Certaines étapes fascinent plus que d’autres, comme celle du « cousu main norvégien » aux 17 fils de lin poissé et à la précision d’un surjet intradermique de chirurgien esthétique, ou celle de cette machine baptisée « Dark Vador » qui avale littéralement le cuir pour l’ajuster au millimètre près sur la pointe de la chaussure. Entre deux scènes de torture, et comme autant de parenthèses, petite pause en « salle des mariages », où dessus et dessous de la chaussure se retrouvent pour la première fois, ou au « parc à formes », où sont stockés et classés les quelque 50 000 références de tailles disponibles, en longueur et largeur de pied, croisées autant de fois que nécessaire. Mais c’est l’étape de la mise sous plastique de protection, exactement comme on vous emballe un bagage à l’aéroport, qui sonne le passage à la fabrication de la semelle.

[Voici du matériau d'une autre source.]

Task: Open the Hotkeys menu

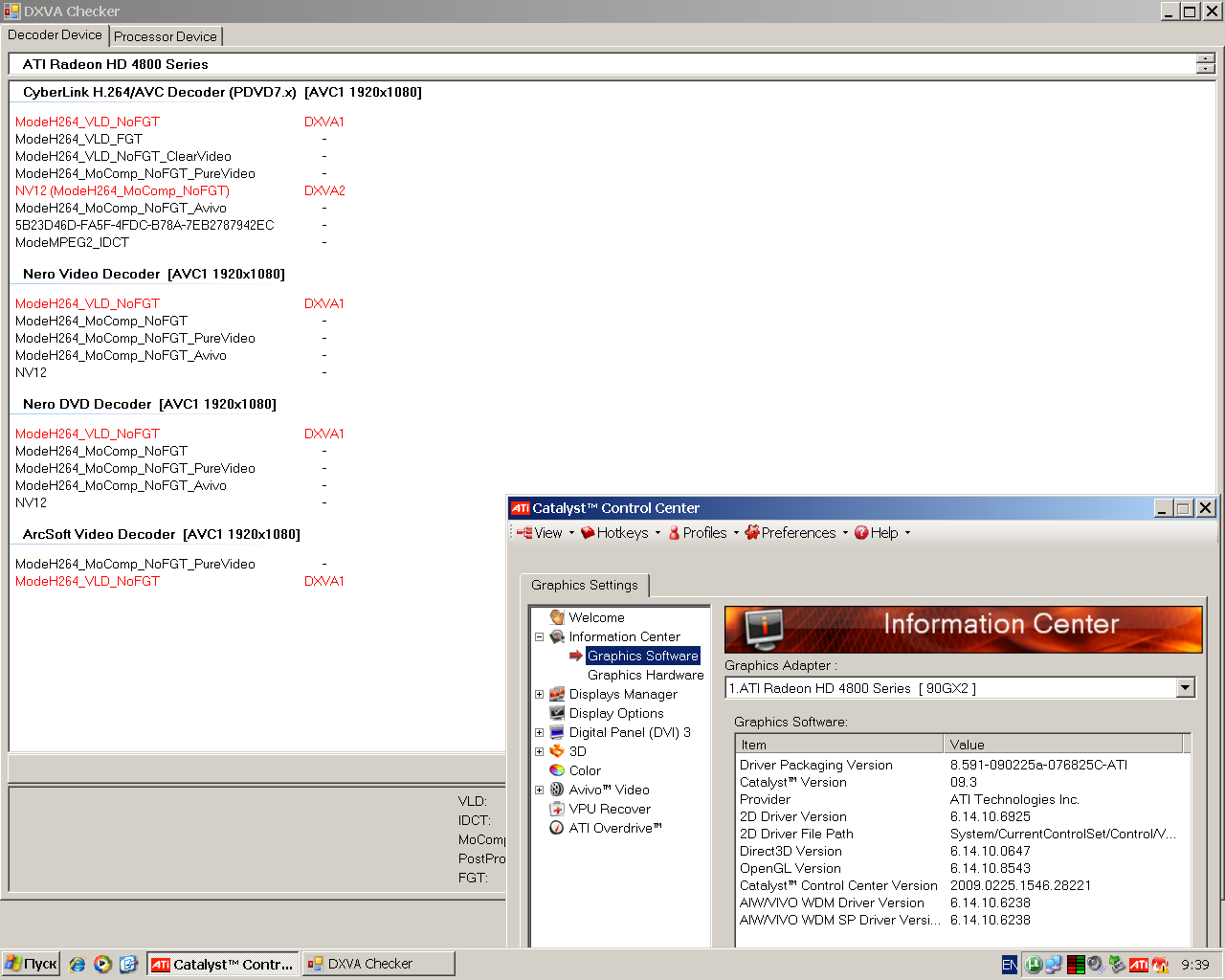Action: 622,533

Et c’est reparti pour un tour. « Mur Gravuré », « Cousu Good Year », la complexité de ces appellations préfigure celle des opérations. C’est comme une histoire sans fin. Ce sont les « bichonneuses » qui auront le dernier mot, traquant le moindre petit défaut, allant même jusqu’à peindre au pinceau l’infinitésimale épaisseur de cuir laissée brut à l’intérieur des œillets. Et que vous n’auriez probablement jamais remarquée.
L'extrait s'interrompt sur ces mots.